SADC Summit: War of words escalate as Western Sahara conflict rocks African unity

Spread the love

PRETORIA – President Yoweri Museveni did not mince words when he addressed the SADC Solidarity Conference with the people of Western Sahara in Pretoria on Tuesday.
Referring to Morocco’s convening of a last minute meeting on Western Sahara in Marrakech to coincide with SADC’s official solidarity conference in Pretoria, Museveni said, “This is an enemy action and it must stop. Only an enemy can behave in this manner.”
Former Nigerian President Olusegun Obasanjo told delegates that the very fact that Morocco thought it necessary to organise an alternative meeting was an indication that Morocco took the SADC Solidarity Conference seriously. “Without the action of SADC, the issue of Western Sahara was being left behind,” Obasanjo said.
Chairperson of the ANC Gwede Mantashe came out guns blazing against Morocco’s underhanded game saying, “Morocco has resources and is very good at using them to buy support. Only ten countries – most of them liberation movements in Southern Africa – had voted against Morocco becoming a member of the African Union.”
“Even during our own struggle people were bought by the other side, but the strength and unity of the masses ensured that the voices of the oppressed were heard,” Member of Parliament Mandla Mandela told Independent Media.
In a veiled criticism of SADC countries such as eSwatini, Zambia, Malawi and Madagascar, who had attended the Morocco meeting, the President of Namibia Hage Geingob said, “Morocco organised another meeting to coincide with this solidarity conference, and some SADC members are there. Is SADC united? Our aspirations as a continent won’t be achieved without the freedom of all of Africa’s people,” Geingob said.
In his opening remarks President Cyril Ramaphosa said that Oliver Tambo believed that it is the role of men and women of conscience to give voice to oppressed people everywhere.
“The world stood by South Africa, and today we stand with Western Sahara in their quest for self-determination. It has been 43 years since Western Sahara was annexed, and people have lived in the refugee camps since the 1970s. It is one of the longest running humanitarian crises in the world and the Saharawis are living in desperate conditions, relying completely on international aid. This is a blight on the human conscience, all the more so given that it was three decades ago that UN Resolution 621 called for a referendum,” Ramaphosa said.

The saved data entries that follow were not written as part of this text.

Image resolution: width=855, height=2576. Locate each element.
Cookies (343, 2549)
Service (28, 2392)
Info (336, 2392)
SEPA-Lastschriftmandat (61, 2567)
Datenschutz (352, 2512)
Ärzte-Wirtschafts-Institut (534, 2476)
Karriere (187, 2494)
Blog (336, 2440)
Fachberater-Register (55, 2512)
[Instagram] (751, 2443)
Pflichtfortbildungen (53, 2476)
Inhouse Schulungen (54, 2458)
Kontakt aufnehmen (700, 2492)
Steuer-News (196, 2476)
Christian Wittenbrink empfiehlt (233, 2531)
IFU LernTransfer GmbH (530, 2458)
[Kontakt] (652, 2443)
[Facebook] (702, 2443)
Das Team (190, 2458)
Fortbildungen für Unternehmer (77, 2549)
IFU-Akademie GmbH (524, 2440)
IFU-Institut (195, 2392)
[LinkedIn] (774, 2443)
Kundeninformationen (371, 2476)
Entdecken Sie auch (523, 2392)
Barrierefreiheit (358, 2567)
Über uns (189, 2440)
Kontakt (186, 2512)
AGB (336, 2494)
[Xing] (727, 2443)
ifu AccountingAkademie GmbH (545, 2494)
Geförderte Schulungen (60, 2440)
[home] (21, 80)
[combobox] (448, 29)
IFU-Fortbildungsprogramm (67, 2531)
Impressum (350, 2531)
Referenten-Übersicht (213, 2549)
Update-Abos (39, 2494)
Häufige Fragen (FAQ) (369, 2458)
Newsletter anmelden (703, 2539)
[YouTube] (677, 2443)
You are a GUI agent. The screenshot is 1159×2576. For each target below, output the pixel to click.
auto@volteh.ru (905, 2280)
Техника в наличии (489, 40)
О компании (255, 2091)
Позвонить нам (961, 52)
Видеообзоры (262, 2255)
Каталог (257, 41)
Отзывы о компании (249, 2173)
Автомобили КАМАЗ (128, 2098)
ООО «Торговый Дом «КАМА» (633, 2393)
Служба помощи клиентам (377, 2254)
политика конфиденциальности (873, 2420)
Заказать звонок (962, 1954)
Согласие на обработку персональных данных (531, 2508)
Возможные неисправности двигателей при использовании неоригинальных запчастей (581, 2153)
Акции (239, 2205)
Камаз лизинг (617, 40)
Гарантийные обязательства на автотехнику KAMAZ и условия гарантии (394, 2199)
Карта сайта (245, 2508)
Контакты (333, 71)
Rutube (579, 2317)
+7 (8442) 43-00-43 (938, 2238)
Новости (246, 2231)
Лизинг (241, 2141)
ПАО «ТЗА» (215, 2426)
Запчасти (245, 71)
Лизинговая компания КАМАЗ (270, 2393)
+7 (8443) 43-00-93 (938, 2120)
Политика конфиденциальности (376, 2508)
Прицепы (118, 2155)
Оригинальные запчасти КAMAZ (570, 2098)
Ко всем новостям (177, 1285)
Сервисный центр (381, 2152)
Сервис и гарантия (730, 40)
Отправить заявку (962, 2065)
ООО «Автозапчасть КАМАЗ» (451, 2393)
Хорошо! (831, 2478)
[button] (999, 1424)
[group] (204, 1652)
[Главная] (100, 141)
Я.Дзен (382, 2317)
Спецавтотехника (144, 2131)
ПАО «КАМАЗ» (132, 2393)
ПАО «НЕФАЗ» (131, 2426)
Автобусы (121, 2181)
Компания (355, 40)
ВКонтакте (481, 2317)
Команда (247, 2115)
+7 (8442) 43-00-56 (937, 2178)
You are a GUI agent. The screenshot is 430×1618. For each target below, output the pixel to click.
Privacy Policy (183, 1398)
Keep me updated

The President of the Saharawi Arab Democratic Republic Brahim Ghali hailed the conference and said it was a reminder of the ruling of the European Court of Justic in 2016 and 2018 which specified that Western Sahara and Morocco are two separate and distinct states, and forbid the exploitation of the natural resources of Western Sahara without the consent of the Polisario Front. “It is a message to Morocco and the EU to stop the illegal plundering of our natural resources,” Ghali said.
The Solidarity Conference ultimately resolved that the AU must play a central role in the resolution of the Western Sahara issue, and it must be a standing item on the agenda at AU Summits. SADC agreed to hold regular solidarity conferences until the Saharawis are able to determine their own destiny. It has also called on the UN to develop a mechanism to stop the exploitation of Western Sahara’s resources.